伏見城

徳川時代の伏見城/wikipediaより引用

秀吉が亡くなり家康が将軍宣下を受けた伏見城は知られざる重要拠点

豊臣秀吉の城といえば大坂城

徳川家康の城といえば江戸城。

では秀吉も家康も、共に重要視した城と言えば?

当然ながらその候補はいくつかありますが、実際に政治の舞台で大活躍したのが伏見城でしょう。

え?ずいぶんと地味な城だな?

と思われるかもしれませんが、伏見城を舐めてはいけません。

なにせ秀吉は晩年をここで過ごして亡くなっているばかりか、関ヶ原の戦い前哨戦では鳥居元忠が籠城して西軍相手に壮絶な討死を果たし、その後、政権を握る徳川家康は、この城で将軍宣下を受けたのです。

そればかりか徳川秀忠徳川家光も先例にならって伏見城で将軍宣下を受けるなど、戦国末期から江戸初期にかけて非常に重要な拠点となっていました。

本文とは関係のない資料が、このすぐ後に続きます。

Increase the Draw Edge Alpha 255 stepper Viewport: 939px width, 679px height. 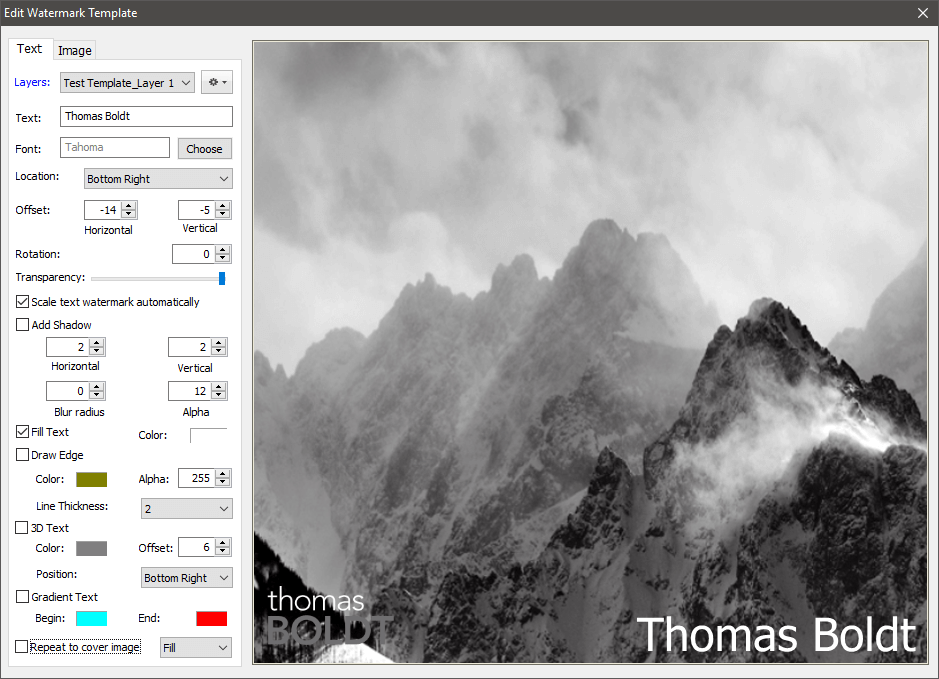tap(223, 474)
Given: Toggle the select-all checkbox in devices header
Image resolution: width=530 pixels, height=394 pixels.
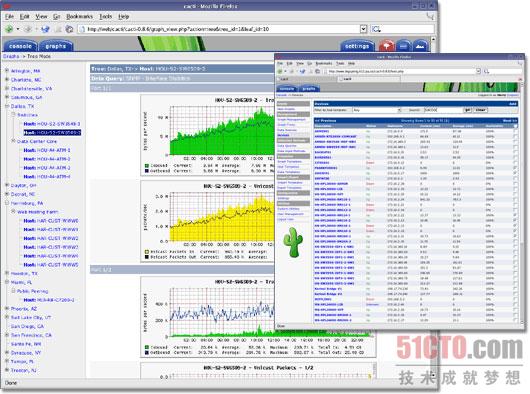Looking at the screenshot, I should [515, 126].
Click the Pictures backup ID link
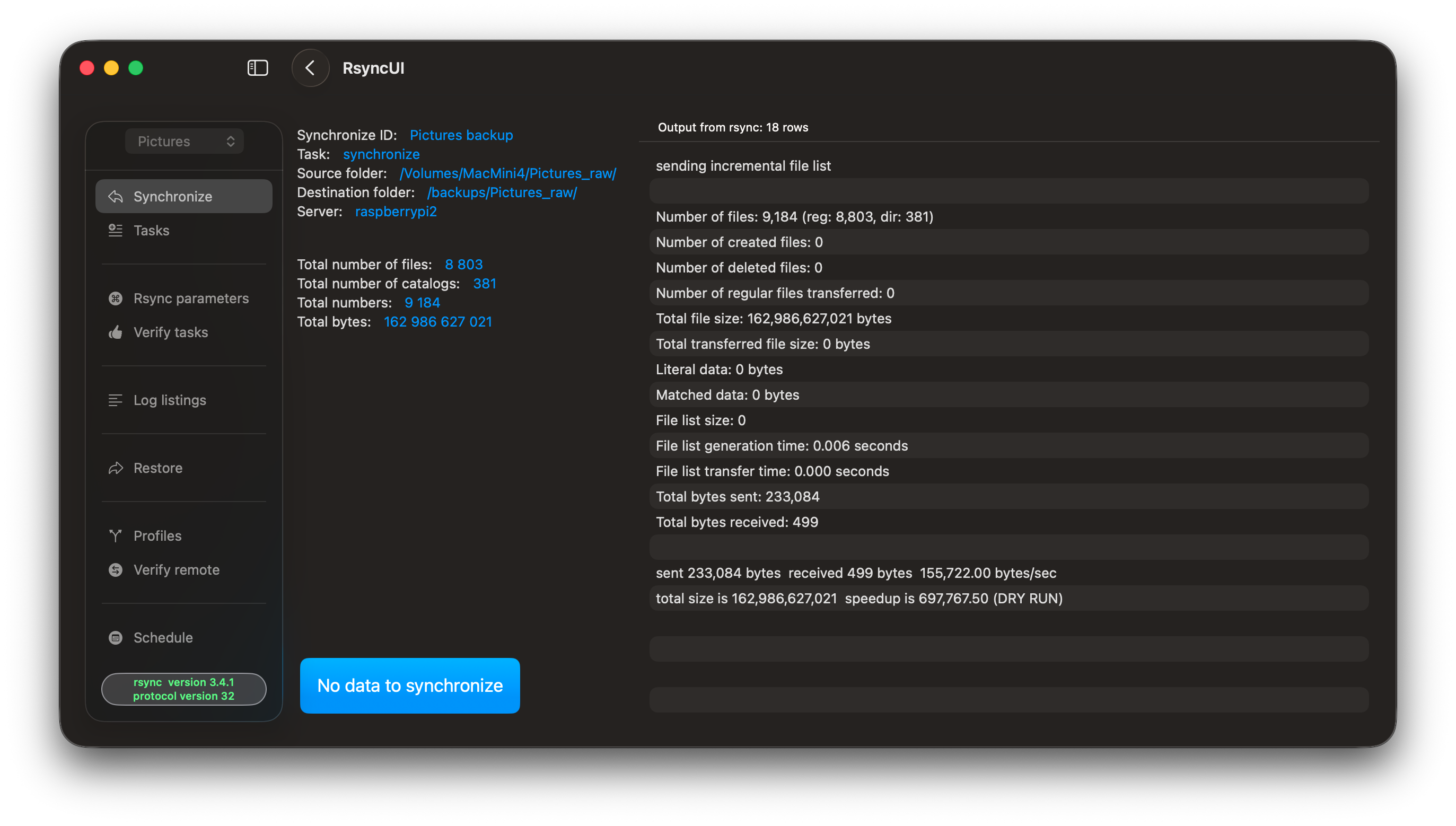 [461, 135]
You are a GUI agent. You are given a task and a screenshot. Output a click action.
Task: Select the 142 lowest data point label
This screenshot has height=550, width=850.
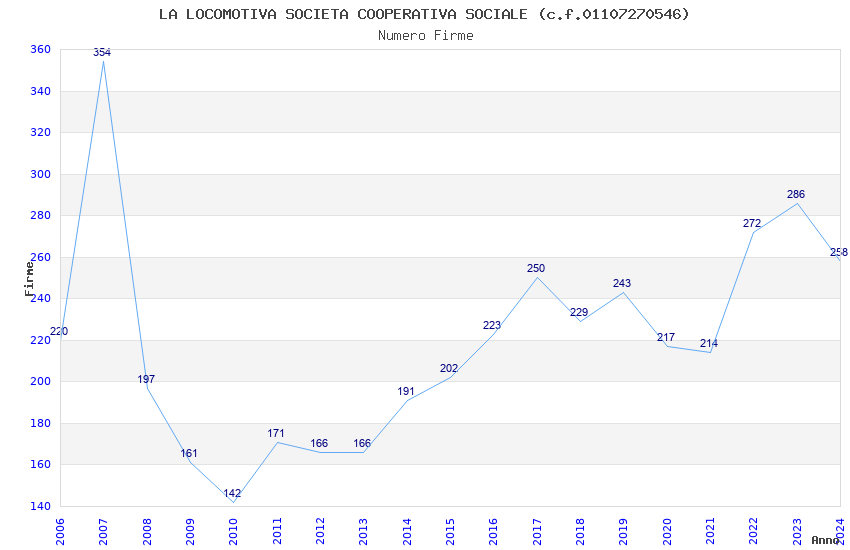pos(232,493)
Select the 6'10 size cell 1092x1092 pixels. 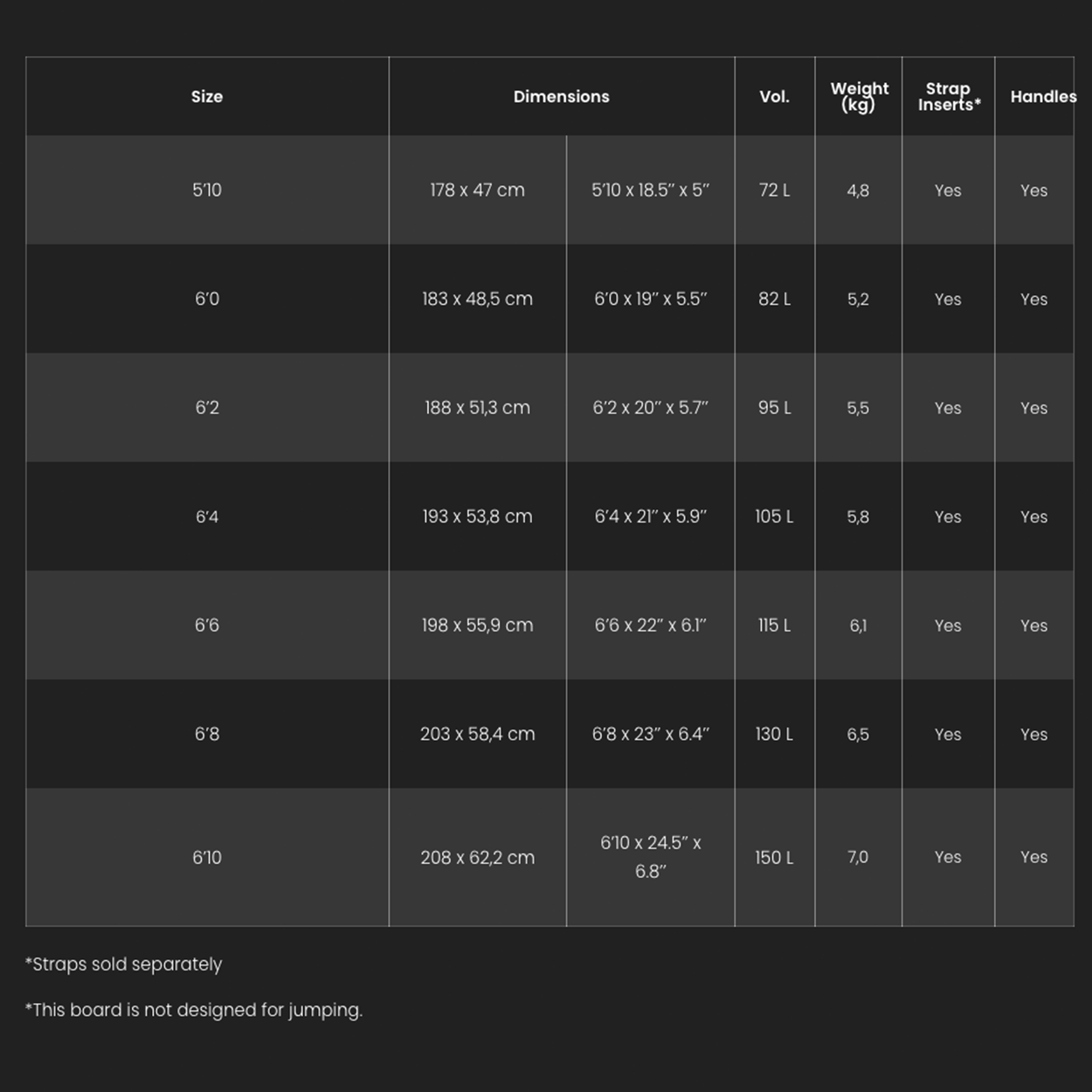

では一体なぜ伏見城にそこまでの権威権力が集中したのか?

秀吉~家康の事績を追いながら、当時を振り返ってみましょう。

 


茶々の懐妊で政権の計画が全て狂う

そもそも豊臣秀吉は、京都の伏見に自身の隠居屋敷を作る予定でした。

関白の位を甥の豊臣秀次に譲り、朝鮮出兵を始め、

「大金ぶっ込んで名護屋城を築城したばかりじゃないのか?」

というツッコミも入れたくなりますが、天下人の財布はこれしきのことでは揺らぎません。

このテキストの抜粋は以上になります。